Teaching Comparative Government and Politics

Thursday, May 25, 2006

A Constitution for the UK?

THE ARTICLE FEATURED IN THIS POST IS NO LONGER ONLINE. IN FACT, THE JOURNAL IS NO LONGER ONLINE. KW - 28 August 2008

I'm really embarrassed. Someone sent me a link to a very good teaching resource, I replied with a thank you, and then deleted the e-mail. Naturally, I forgot who sent this to me. It really is a great catch and would be a wonderful article to use near the beginning of a comparative course when considering the UK, constitutionalism, devolution, roles of the judiciary, types of legislatures, and the origins of civil rights and civil liberties.

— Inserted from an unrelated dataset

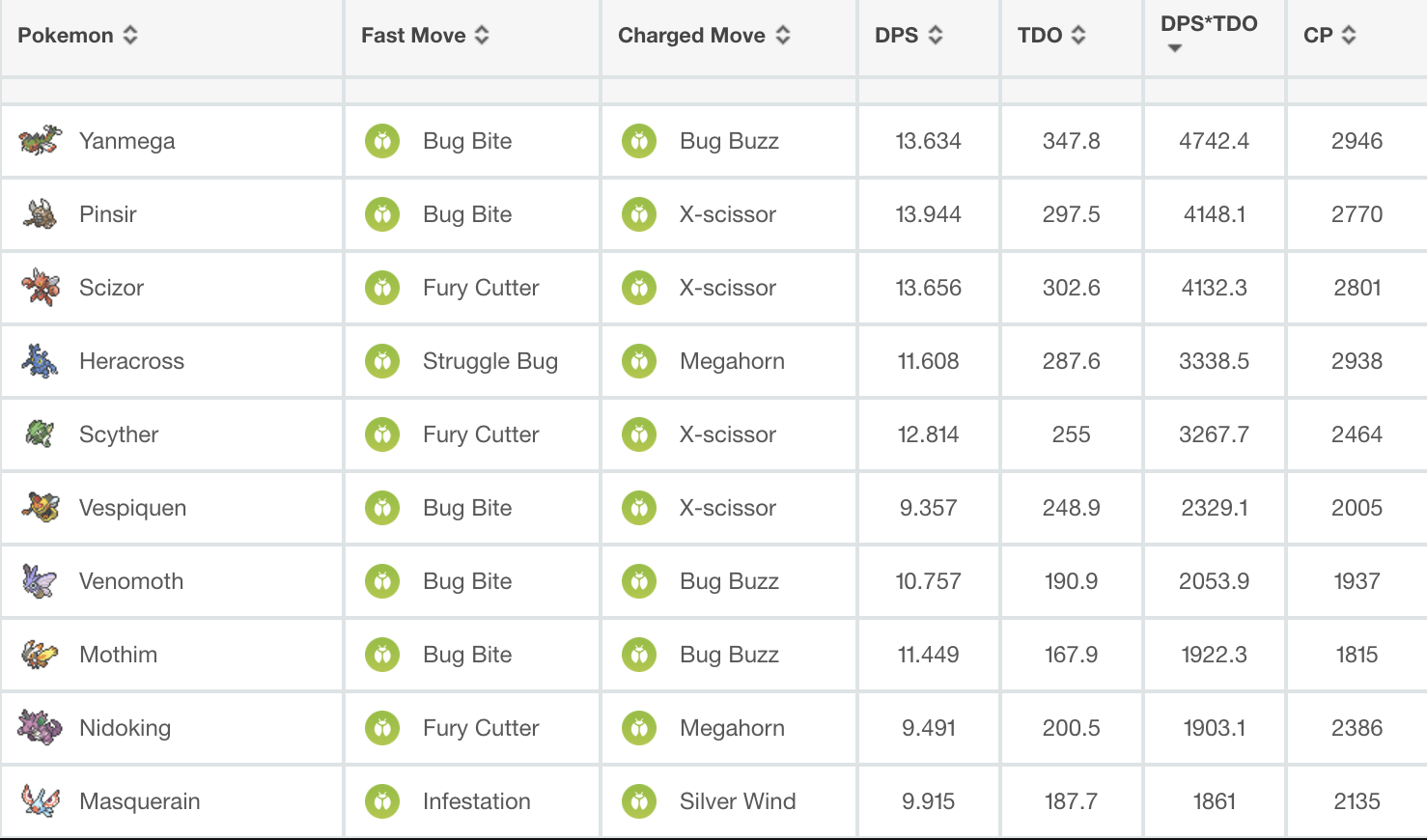The image size is (1427, 840).
Task: Click Mothim's DPS*TDO value 1922.3
Action: [1214, 655]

Thank you. Thank you. Take credit for finding this by using the "Comment" section below.


The article comes from the RSA Journal. The e-JOURNAL is the online version.

The RSA is the Royal Society for the Encouragement of Arts, Manufactures and Commerce - commonly known as the RSA. It was founded in 1754 by William Shipley, a painter and social activist, on a manifesto "to embolden enterprise, enlarge science, refine arts, improve our manufactures and extend our commerce". In other words it began as an 18th century think tank. Today, it says of itself, the RSA pursues those five goals in ways "that reflect the original mission in 21st-century terms."

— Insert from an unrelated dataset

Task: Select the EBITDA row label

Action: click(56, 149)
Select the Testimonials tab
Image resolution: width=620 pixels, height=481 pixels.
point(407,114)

Here are excerpts from the April 2006 article, written by Vernon Bogdanor, professor of government at Oxford University and Gresham Professor of Law at Gresham College. Bogdanor was described as "a leading constitutional expert" in a 2004 Telegraph.co.uk article, "Is this new statute untouchable?"


Please note that at the end of the online article is a very useful list of 15 constitutional reforms since 1997. One of the things I'd do with that list is have students research the details of the changes and evaluate Bogdanor's claims that these things are "revolutionary" changes. The whole article is available online by clicking on the title below.



Tomorrow’s government

"Since the Labour government took office nine years ago, Britain has been engaged in a process that seems unique in the democratic world — that of converting an uncodified constitution into a codified one. This has been done in a piecemeal fashion, for there is neither the political will to move more rapidly, nor any consensus on where the final resting place should be. Nevertheless, since 1997 we have seen an unprecedented and probably uncompleted series of constitutional reforms...

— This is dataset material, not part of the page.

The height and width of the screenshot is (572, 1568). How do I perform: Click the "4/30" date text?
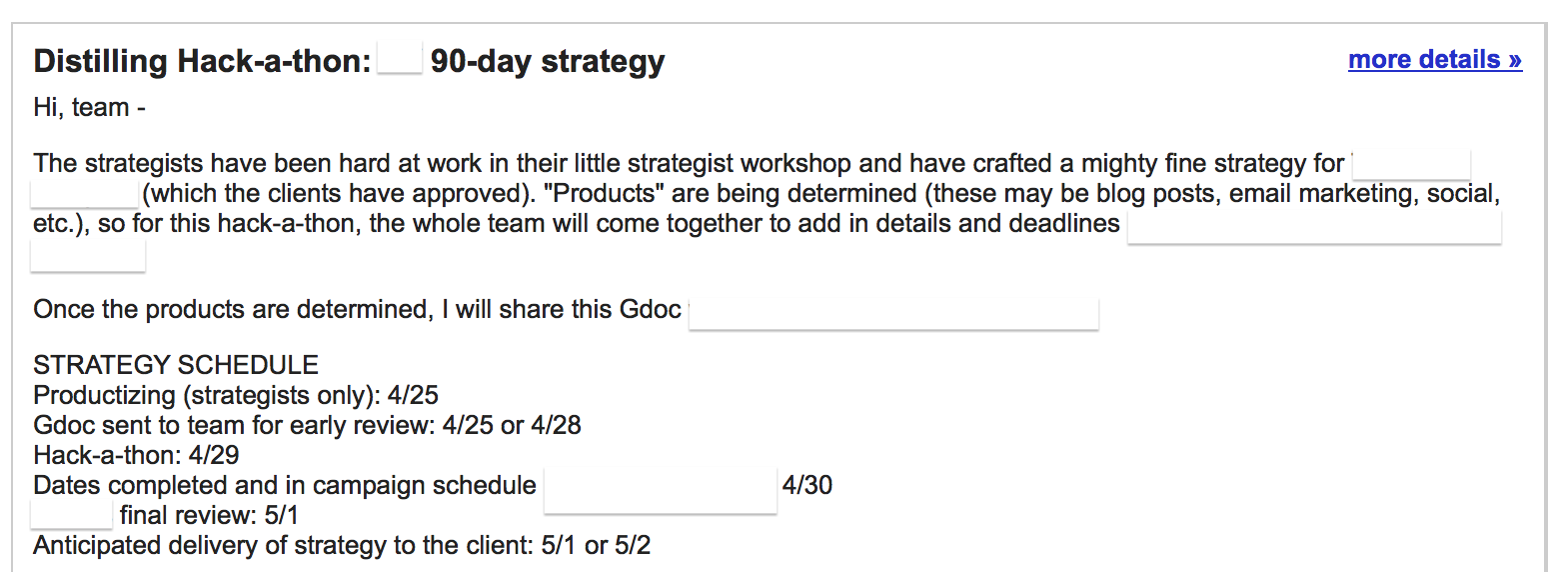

"The cornerstone of our new constitution is likely to be the Human Rights Act, which will transform the relationship between the judiciary and government. Traditionally, our rights have been determined by parliament. In future, they are likely to be derived from a higher law, the European Convention on Human Rights, which the Human Rights Act makes part of our law. Judges are now required to interpret legislation in light of this Convention...

"If Britain is engaged in a long journey towards a codified constitution, it is highly likely that this constitution will be a quasi-federal one. Indeed, the four component parts of the United Kingdom are now governed in four different ways...

"Devolution introduces new constitutional relationships into the United Kingdom, new relationships both between its component parts and, within the House of Commons itself, between MPs representing different constituencies. These relationships are familiar enough in federal states, but wholly unfamiliar in Britain, with the very limited exception of Northern Ireland under ‘Stormont’ between 1921 and 1972...

"...the Human Rights Act and the devolution legislation, and perhaps the European Communities Act of 1972, have the quality of fundamental laws. Perhaps this legislation indicates that we are coming to develop a constitutional sense — a sense that there ought to be publicly proclaimed legal rules limiting the power of government. It would be difficult to imagine a more profound change in our constitutional thinking...

"For we remain one of just three democracies — the others being New Zealand and Israel — without fully codified constitutions. We seem to be living in a halfway house, suspended between our old ‘historic’ constitution and a fully codified one. Whether we come to enjoy living in a halfway house or go on to complete the edifice remains to be seen..."

1 Comments:

At 7:25 AM, Blogger Ken Wedding said...

I hadn't thrown away the e-mail from Jim Lerch that recommended this article. It was in my Gmail account and I didn't look there yesterday afternoon.

Thanks, Jim. This is a very useful article.